Collected data:
· · · ·

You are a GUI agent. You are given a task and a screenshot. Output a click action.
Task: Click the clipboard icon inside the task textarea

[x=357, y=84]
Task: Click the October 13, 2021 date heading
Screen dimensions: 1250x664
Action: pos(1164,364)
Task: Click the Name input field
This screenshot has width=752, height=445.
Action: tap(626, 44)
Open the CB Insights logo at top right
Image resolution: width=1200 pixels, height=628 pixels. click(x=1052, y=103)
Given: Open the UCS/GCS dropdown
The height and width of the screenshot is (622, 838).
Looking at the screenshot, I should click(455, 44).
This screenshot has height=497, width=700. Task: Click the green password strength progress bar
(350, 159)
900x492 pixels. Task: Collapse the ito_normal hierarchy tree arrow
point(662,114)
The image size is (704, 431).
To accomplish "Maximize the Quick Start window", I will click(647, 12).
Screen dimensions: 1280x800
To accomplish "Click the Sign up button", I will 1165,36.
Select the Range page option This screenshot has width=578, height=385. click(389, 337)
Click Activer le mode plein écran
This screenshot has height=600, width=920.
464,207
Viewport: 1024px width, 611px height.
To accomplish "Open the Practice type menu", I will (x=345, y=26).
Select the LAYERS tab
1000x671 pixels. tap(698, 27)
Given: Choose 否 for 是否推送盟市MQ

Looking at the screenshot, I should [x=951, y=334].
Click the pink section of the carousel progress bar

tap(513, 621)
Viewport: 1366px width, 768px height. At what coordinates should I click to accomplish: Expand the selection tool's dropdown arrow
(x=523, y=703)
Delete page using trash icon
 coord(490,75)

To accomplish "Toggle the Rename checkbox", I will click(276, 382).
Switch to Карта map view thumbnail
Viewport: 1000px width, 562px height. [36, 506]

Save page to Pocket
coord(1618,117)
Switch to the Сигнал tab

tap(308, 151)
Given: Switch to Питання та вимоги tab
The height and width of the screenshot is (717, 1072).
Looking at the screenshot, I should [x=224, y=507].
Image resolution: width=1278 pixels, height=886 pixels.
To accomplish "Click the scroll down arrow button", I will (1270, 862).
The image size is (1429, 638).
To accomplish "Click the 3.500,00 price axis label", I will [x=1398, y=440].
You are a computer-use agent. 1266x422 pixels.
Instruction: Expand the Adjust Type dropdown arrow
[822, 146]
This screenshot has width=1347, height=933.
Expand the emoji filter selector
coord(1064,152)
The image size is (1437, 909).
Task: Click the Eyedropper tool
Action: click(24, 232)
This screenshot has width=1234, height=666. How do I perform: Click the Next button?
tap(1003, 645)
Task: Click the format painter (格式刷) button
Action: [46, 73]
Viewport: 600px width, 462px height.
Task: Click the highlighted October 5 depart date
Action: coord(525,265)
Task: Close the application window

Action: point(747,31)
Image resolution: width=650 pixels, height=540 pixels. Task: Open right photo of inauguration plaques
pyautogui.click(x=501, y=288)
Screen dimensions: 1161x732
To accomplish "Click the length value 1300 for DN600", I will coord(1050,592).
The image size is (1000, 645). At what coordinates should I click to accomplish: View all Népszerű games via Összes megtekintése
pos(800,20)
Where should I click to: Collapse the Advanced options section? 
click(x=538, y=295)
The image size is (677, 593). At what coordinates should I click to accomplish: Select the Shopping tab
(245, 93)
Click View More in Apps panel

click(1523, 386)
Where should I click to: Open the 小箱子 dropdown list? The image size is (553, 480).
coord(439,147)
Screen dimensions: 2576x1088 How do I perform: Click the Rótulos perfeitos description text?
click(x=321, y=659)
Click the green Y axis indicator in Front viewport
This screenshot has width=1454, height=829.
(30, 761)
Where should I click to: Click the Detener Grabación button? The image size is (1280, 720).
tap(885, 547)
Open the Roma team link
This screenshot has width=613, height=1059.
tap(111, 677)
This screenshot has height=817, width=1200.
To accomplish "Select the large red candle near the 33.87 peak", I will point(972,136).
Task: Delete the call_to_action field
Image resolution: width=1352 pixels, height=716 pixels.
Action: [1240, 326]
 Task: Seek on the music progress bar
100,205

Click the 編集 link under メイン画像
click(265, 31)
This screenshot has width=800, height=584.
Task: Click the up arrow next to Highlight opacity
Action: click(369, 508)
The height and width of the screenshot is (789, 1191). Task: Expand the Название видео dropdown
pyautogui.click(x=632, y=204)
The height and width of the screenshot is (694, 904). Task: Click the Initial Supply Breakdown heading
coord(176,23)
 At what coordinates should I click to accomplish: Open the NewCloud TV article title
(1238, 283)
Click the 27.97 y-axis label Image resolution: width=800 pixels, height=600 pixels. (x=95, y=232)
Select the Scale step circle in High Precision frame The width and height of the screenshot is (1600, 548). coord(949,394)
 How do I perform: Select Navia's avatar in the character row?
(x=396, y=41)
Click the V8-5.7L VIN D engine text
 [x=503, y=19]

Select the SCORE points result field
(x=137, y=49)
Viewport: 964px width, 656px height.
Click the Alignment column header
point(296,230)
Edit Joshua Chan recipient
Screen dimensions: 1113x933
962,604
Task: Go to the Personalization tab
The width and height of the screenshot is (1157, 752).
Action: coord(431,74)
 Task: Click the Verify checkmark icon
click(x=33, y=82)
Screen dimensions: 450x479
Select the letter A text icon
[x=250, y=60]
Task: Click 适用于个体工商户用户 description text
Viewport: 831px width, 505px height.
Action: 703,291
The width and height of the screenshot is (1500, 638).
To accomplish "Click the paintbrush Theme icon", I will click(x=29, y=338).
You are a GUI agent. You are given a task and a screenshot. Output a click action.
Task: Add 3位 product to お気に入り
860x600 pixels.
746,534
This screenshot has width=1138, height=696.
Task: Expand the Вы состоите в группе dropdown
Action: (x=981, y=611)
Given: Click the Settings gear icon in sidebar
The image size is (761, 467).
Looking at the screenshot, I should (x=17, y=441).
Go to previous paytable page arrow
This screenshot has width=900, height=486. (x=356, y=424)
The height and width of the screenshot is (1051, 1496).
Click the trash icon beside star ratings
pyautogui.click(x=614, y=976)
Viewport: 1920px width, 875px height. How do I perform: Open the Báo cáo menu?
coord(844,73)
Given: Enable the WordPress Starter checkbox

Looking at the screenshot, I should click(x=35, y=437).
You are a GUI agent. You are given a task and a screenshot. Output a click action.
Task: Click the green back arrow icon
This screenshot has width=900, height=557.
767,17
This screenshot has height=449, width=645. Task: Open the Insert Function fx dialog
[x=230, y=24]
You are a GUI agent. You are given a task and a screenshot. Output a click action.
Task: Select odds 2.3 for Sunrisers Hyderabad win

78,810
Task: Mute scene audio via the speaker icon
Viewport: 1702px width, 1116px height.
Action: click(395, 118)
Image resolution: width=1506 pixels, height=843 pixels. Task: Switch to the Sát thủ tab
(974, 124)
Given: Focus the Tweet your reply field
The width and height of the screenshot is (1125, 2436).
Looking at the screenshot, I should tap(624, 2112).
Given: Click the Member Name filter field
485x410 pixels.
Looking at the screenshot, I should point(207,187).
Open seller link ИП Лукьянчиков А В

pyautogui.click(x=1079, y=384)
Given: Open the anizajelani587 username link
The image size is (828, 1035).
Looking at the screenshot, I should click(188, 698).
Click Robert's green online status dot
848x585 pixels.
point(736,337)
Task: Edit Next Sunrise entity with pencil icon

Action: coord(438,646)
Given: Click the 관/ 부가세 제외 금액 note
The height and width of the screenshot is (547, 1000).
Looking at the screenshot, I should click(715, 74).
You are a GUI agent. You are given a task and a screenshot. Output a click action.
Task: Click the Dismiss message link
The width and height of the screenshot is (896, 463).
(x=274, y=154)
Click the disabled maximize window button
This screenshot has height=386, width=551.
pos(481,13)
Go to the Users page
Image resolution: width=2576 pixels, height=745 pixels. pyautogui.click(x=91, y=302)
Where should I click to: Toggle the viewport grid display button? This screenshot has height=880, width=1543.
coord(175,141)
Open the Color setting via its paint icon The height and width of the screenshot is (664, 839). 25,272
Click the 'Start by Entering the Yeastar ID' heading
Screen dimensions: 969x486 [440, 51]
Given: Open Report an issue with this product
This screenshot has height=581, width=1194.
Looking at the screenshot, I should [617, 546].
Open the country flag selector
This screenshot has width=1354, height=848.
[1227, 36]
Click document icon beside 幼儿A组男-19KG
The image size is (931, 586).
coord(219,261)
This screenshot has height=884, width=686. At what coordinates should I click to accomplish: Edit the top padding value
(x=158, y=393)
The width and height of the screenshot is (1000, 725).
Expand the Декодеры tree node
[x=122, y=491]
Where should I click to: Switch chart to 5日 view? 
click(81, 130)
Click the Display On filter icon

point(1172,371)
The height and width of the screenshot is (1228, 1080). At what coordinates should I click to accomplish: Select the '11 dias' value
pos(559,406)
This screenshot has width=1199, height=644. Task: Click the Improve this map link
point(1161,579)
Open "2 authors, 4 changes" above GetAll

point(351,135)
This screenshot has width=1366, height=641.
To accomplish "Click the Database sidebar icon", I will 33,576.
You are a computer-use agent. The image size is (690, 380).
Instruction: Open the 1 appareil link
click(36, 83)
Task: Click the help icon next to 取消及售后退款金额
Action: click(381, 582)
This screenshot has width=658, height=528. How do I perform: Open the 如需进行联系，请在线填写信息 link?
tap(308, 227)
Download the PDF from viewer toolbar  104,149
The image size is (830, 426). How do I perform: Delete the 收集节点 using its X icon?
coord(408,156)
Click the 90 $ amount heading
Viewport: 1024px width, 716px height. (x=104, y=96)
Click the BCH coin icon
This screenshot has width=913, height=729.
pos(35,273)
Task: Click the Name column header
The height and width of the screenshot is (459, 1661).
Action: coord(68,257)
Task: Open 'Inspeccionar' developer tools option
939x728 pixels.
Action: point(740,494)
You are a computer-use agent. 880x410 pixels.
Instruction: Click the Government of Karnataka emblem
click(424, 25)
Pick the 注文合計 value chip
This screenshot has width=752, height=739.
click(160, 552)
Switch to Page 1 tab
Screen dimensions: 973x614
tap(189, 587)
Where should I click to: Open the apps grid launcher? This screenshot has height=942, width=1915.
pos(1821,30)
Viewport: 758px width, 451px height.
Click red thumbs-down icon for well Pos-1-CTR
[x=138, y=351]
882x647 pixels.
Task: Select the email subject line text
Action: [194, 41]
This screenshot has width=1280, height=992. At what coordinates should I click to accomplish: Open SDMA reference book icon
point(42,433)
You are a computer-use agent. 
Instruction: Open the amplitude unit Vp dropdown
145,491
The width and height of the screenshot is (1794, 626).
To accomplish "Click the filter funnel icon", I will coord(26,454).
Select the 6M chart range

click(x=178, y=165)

· · · ·

- WHAT IS NEEDED: Search the data above for the word "computer", then gather each line in which it appears.

- RESULT OF THE TASK:
You are a computer-use agent. 1266x422 pixels.
You are a computer-use agent. The image size is (690, 380).
You are a computer-use agent. 880x410 pixels.
You are a computer-use agent. 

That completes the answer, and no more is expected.